No surprise my early childhood memories are mostly of my mother yelling at my father, and my father trying to calm her down. Their marriage didn’t work: My dad was always working late into the night,and my mother was trying to live this life of luxury that was out of our reach while raising a pair of kids she didn’t want in the first place.
Eventually they got divorced, when my mother figured out my dad was having an affair. My mother resented my dad from that moment on. I mean, she missed out on her youth, she had two kids, and she was like 26 and already divorced. Nobody wants to get with a 26-year-old divorced mother of two. She was angry, and I wouldn’t blame her. But she treated us like shit, as if we were to blame for what had happened to her. Maybe she thought that, were we out of the picture, it’d be easier for her to rebuild her life the way she wanted it to be in the first place.

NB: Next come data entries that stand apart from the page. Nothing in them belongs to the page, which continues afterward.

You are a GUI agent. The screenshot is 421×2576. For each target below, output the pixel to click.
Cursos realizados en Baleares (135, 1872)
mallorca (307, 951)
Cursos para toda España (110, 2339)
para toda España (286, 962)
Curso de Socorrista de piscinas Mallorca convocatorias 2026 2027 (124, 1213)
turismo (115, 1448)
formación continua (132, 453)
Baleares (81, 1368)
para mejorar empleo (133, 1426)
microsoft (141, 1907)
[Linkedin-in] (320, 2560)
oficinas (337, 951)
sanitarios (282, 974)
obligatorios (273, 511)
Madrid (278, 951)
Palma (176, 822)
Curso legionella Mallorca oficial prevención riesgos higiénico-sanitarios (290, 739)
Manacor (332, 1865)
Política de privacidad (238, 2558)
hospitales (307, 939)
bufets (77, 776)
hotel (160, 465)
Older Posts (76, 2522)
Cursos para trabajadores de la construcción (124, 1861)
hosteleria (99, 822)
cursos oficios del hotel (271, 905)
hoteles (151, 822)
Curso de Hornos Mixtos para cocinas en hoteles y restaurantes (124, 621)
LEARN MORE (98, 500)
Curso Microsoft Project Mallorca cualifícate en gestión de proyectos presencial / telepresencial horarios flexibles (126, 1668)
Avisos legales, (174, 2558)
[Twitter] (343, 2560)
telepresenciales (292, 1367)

The curious thing is that she treated me way more harshly than she treated my little brother. The best reason I can come up with for that is that I came first; I was the one who guaranteed her a life of motherhood and boredom and being stuck with my father. My little brother simply reiterated this, but he wasn’t the cause of the problem.
Knowing that bit of information was the last piece I needed to complete the puzzle and figure out why my mother treated me the way she did. Once I knew that and I could draw all of these conclusions, I understood why my mother acted the way she did towards me, even if there is absolutely no fucking way to justify it. And understanding her situation has helped me to forgive her for how she treated me when I was a child. We’ve been moving on, little by little, one step at a time. Last night, we talked on the phone and I was crying hysterically, and she was there to comfort me and she knew exactly what to say to make me feel better. And then of course, after I hang up, more waterworks came because I realized that was the first real mother-daughter moment we have ever shared.
I think that, if things keep on going this way, I might one day grow to love her. I’m not there yet, but I’m on my way.